Implementing Disaster Recovery for a Databricks Workspace

Published: March 2, 2023

This post is a continuation of the Disaster Recovery Overview, Strategies, and Assessment and Disaster Recovery Automation and Tooling for a Databricks Workspace.

Disaster Recovery refers to a set of policies, tools, and procedures that enable the recovery or continuation of critical technology infrastructure and systems in the aftermath of a natural or human-caused disaster. Even though Cloud Service Providers such as AWS, Azure, Google Cloud and SaaS companies build safeguards against single points of failure, failures occur. The severity of the disruption and its impact on an organization can differ. For cloud-native workloads, a clear disaster recovery pattern is critical.

Disaster Recovery Setup for Databricks

High-Level steps to implement a Disaster Recovery Solution

Please see the previous blog posts in this DR blog series to understand steps one through four on how to plan, set up a DR solution strategy, and automate. In steps five and six of this blog post, we will look at how to monitor, execute, and validate a DR setup.

Disaster Recovery Solution

A typical Databricks implementation includes a number of critical assets, such as notebook source code, queries, job configs, and clusters, that must be recovered smoothly to ensure minimal disruption and continued service to the end users.

Conceptual architecture of a DR solution for a Databricks workspace.

High-level DR considerations:

Ensure your architecture is replicable via Terraform (TF), making it possible to create and recreate this environment elsewhere.
Use Databricks Repos (AWS | Azure | GCP) to sync Notebooks and application code in supported arbitrary files (AWS | Azure | GCP).
Use Terraform Cloud to trigger TF runs (plan and apply) for infra and app pipelines while maintaining state
Replicate data from cloud storage accounts such as Amazon S3, Azure ADLS, and GCS to the DR region. If you are on AWS, you can also store data using S3 Multi-Region Access Points so that the data spans multiple S3 buckets in different AWS Regions.
Databricks cluster definitions can contain availability zone-specific information. Use the “auto-az” cluster attribute when running Databricks on AWS to avoid any issues during regional failover.
Manage configuration drift at the DR Region. Ensure that your infrastructure, data, and configuration are as needed in the DR Region.
For production code and assets, use CI/CD tooling that pushes changes to production systems simultaneously to both regions. For example, when pushing code and assets from staging/development to production, a CI/CD system makes it available in both regions at the same time.
Use Git to sync TF files and infrastructure code base, job configs, and cluster configs.
- Region-specific configurations will need to be updated prior to running TF `apply` in a secondary region.

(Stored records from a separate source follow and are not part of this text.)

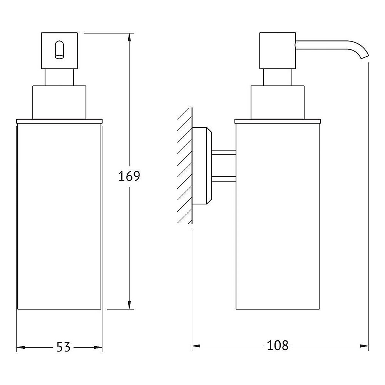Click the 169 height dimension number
point(129,176)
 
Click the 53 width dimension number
point(64,347)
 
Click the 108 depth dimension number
point(278,345)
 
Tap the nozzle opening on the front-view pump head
point(59,50)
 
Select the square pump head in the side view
point(278,50)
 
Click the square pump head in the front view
point(59,50)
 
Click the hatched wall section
point(185,166)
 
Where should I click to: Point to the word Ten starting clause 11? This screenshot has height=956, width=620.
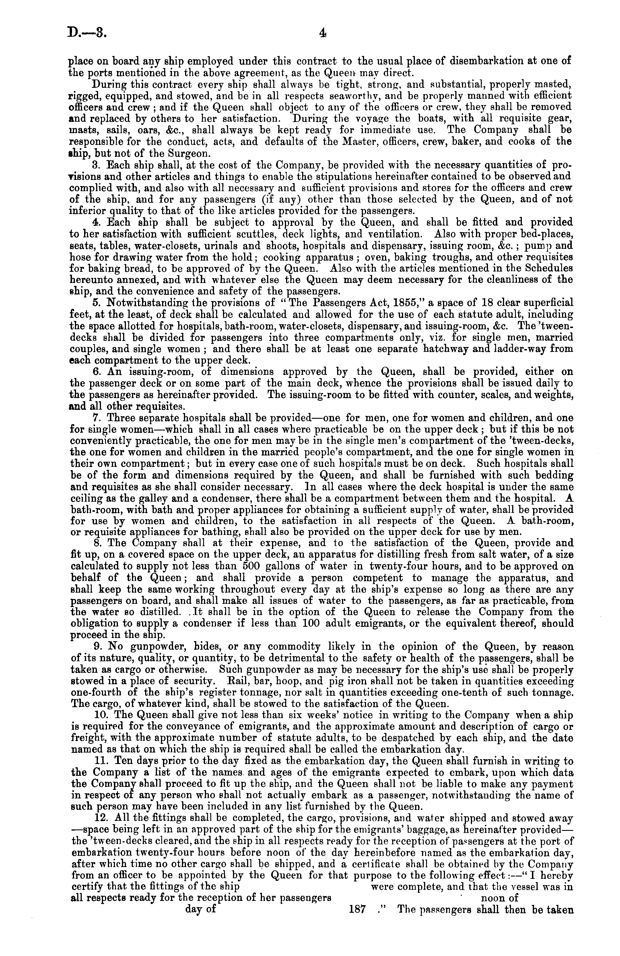[x=123, y=760]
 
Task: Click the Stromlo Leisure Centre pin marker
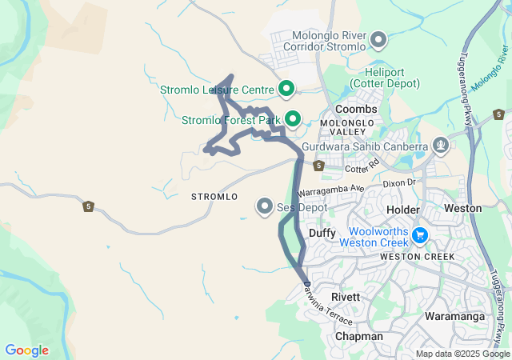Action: click(x=286, y=89)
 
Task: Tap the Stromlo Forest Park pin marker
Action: click(x=292, y=120)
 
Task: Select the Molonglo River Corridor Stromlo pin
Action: click(x=379, y=39)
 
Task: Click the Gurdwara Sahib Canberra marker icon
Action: click(x=440, y=146)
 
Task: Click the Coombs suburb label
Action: click(x=356, y=109)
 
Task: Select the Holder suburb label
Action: click(x=402, y=209)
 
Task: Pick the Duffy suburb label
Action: click(x=322, y=233)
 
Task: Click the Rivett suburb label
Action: click(x=346, y=297)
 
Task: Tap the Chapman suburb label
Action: click(x=358, y=337)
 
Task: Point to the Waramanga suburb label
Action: click(x=455, y=317)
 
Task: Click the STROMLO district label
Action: click(x=214, y=197)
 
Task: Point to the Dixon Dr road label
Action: click(x=400, y=183)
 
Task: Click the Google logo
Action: click(x=26, y=350)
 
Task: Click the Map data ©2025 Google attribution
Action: click(x=462, y=354)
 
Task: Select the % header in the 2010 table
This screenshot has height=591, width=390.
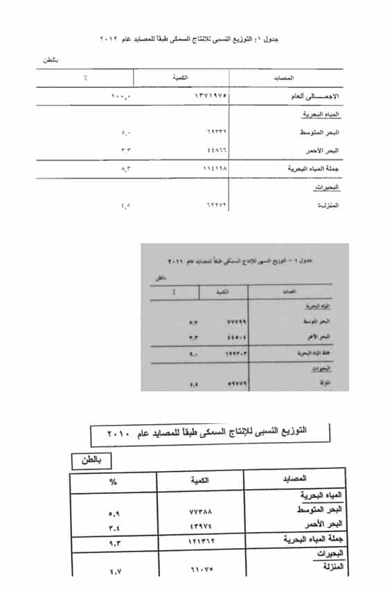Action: tap(114, 481)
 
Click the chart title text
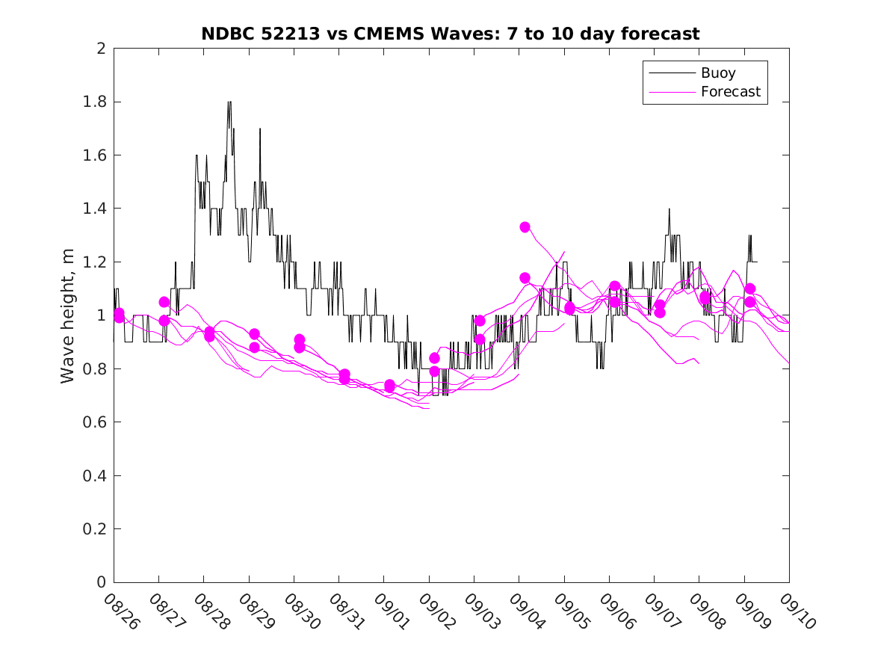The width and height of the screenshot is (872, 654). (450, 34)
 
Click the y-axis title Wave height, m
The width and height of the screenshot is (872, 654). (68, 315)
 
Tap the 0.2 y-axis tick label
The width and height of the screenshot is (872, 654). (96, 529)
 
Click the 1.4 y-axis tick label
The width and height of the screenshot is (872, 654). (96, 209)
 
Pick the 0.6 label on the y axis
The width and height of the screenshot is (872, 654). (96, 422)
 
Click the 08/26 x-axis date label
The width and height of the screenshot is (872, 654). (121, 611)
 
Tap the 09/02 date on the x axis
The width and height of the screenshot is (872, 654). (436, 611)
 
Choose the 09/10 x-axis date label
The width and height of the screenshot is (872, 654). (797, 611)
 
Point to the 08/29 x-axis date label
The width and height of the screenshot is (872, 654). (256, 611)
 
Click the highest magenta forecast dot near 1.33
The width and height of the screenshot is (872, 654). (525, 226)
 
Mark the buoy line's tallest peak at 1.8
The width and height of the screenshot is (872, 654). (229, 102)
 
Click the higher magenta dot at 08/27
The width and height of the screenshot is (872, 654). (164, 302)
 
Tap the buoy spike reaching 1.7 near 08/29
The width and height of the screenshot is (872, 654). (260, 129)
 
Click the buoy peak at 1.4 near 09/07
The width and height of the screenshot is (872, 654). (670, 209)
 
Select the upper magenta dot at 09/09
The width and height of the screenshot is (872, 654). (750, 289)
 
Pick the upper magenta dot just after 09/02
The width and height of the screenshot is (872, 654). (434, 358)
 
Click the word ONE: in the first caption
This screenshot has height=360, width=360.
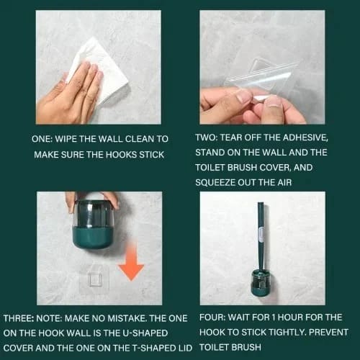[x=42, y=139]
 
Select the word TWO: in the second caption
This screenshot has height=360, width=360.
[x=206, y=138]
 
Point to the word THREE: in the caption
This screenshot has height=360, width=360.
[x=19, y=318]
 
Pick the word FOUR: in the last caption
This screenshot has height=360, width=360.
[x=212, y=318]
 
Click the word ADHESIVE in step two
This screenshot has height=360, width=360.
[x=305, y=138]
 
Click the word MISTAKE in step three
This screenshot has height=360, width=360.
[x=127, y=318]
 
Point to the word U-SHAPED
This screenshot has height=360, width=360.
[x=145, y=333]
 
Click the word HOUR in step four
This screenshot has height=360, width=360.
[x=290, y=318]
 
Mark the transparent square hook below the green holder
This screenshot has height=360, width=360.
[x=94, y=279]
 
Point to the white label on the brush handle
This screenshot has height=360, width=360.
[x=261, y=235]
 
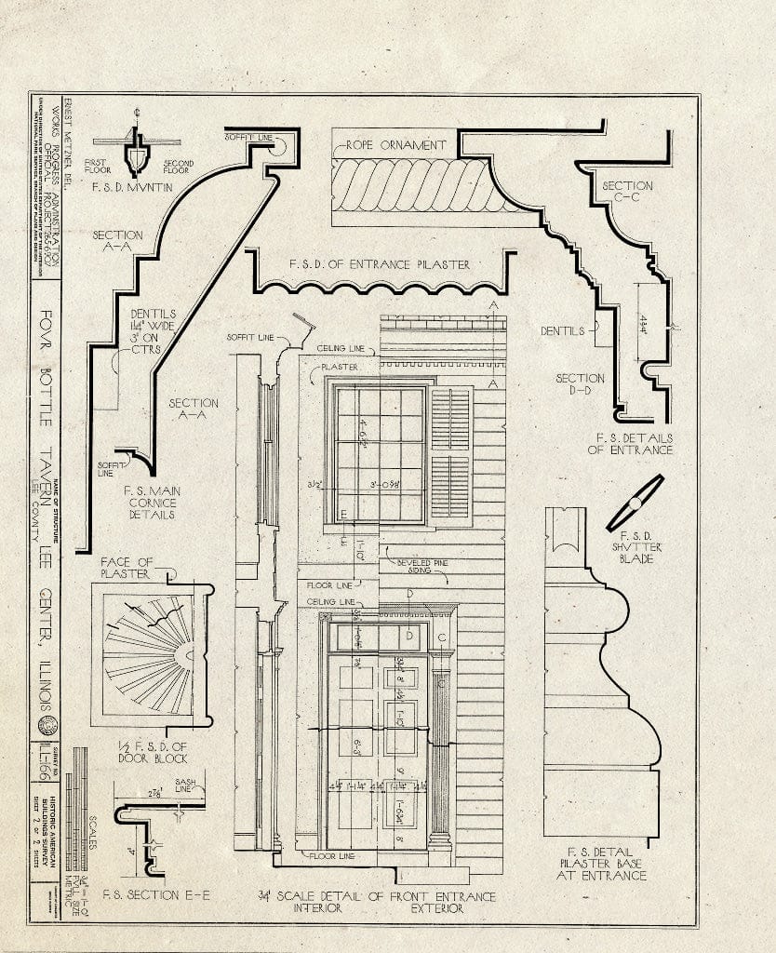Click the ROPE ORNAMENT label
point(396,146)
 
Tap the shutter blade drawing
point(635,503)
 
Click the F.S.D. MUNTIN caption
point(137,186)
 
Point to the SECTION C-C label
point(627,192)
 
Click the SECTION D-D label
point(580,385)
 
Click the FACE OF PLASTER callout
point(126,567)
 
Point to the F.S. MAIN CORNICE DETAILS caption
point(149,501)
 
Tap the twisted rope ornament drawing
point(409,184)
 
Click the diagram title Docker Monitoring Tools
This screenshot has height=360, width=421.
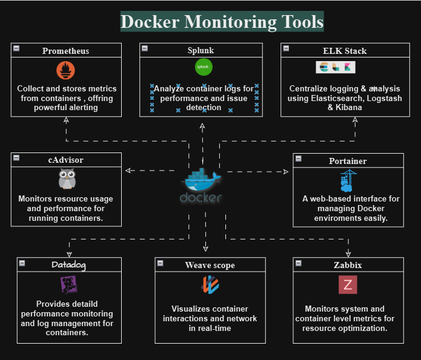click(222, 22)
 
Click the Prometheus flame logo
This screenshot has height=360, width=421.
click(66, 70)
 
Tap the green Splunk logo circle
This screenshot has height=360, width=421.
click(204, 66)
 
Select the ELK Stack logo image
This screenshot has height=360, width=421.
click(331, 67)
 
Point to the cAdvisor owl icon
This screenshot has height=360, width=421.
click(67, 180)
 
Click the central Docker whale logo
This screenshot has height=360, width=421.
click(201, 185)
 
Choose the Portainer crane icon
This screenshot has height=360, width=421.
click(348, 180)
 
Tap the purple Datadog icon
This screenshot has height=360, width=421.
click(68, 284)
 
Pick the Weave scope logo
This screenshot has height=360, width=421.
click(210, 285)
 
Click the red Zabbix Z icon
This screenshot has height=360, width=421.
click(348, 284)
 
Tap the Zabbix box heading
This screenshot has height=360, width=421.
click(348, 265)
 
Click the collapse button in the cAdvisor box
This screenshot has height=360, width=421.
click(16, 158)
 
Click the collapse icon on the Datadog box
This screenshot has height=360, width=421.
click(22, 263)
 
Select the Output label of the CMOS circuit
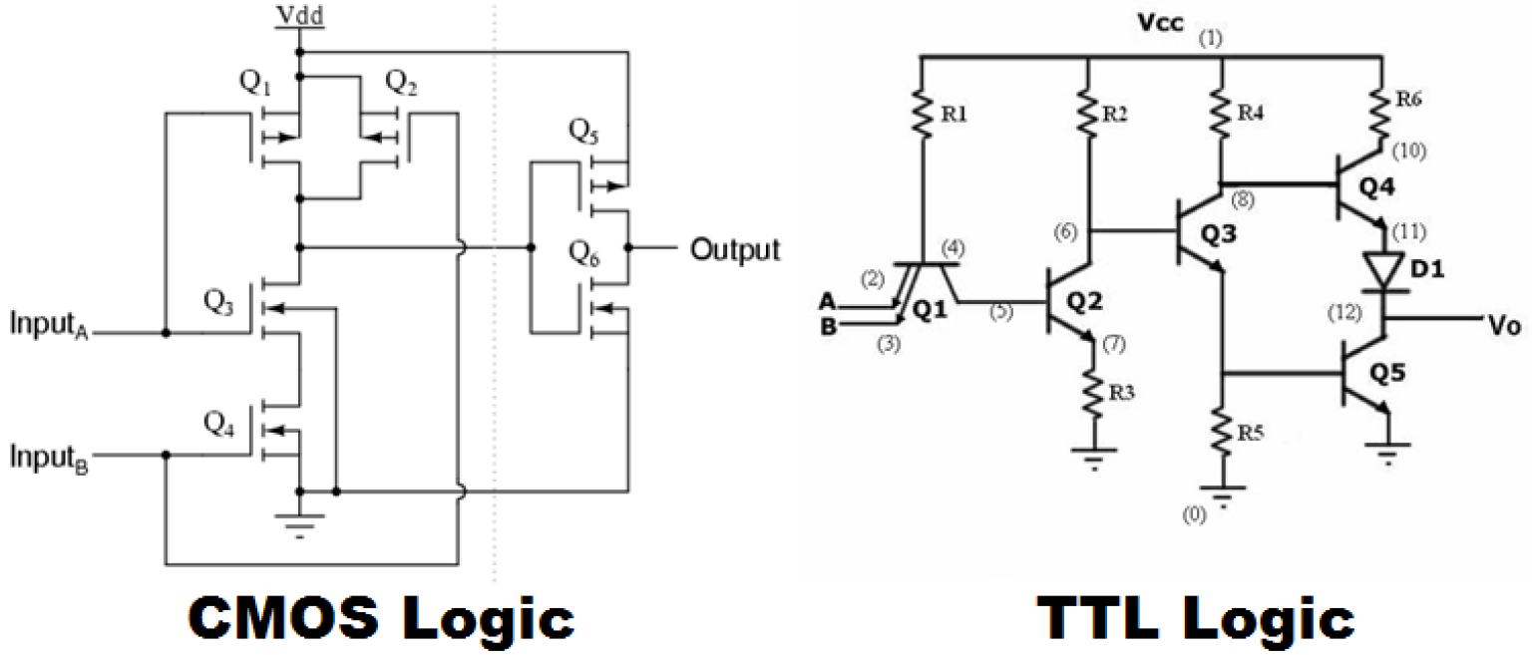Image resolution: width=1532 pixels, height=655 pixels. pyautogui.click(x=736, y=248)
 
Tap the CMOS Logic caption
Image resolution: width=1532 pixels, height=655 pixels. pyautogui.click(x=382, y=618)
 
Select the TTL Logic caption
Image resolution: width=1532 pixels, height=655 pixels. pyautogui.click(x=1195, y=618)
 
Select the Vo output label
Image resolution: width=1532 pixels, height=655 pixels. pyautogui.click(x=1503, y=325)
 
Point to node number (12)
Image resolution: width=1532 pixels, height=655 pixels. pyautogui.click(x=1343, y=312)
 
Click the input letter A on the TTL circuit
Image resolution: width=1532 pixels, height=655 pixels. pyautogui.click(x=826, y=300)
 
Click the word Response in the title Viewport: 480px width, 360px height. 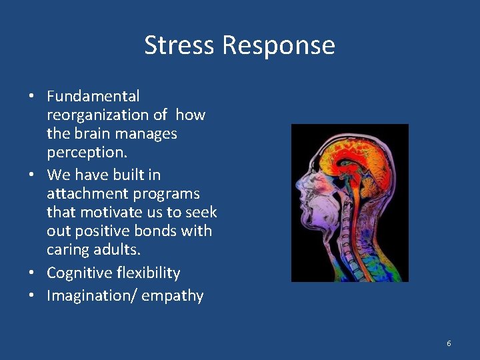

Note: Certain services such as Feature Store, MLflow pipelines, ML experiment tracking, Model management, and Model deployment cannot be considered feasible at this time for Disaster Recovery. For Structured Streaming and Delta Live Tables, an active-active deployment is needed to maintain exactly-once guarantees but the pipeline will have eventual consistency between the two regions.

Additional high-level considerations can be found in the previous posts of this series.

Monitoring and Detection

It is crucial to know as early as possible if your workloads are not in a healthy state so you can quickly declare a disaster and recover from an incident. This response time coupled with appropriate information is critical in meeting aggressive recovery objectives. It is critical to factor incident detection, notification, escalation, discovery, and declaration into your planning and objectives to provide realistic, achievable objectives.

Service Status Notifications

The Databricks Status Page provides an overview of all core Databricks services for the control plane. You can easily view the status of a specific service by viewing the status page. Optionally, you can also subscribe to status updates on individual service components, which sends an alert whenever the status you are subscribed to changes.

The Databricks Status Page

For status checks regarding the data plane, AWS Health Dashboard, Azure Status Page, and GCP Service Health Page should be used for monitoring.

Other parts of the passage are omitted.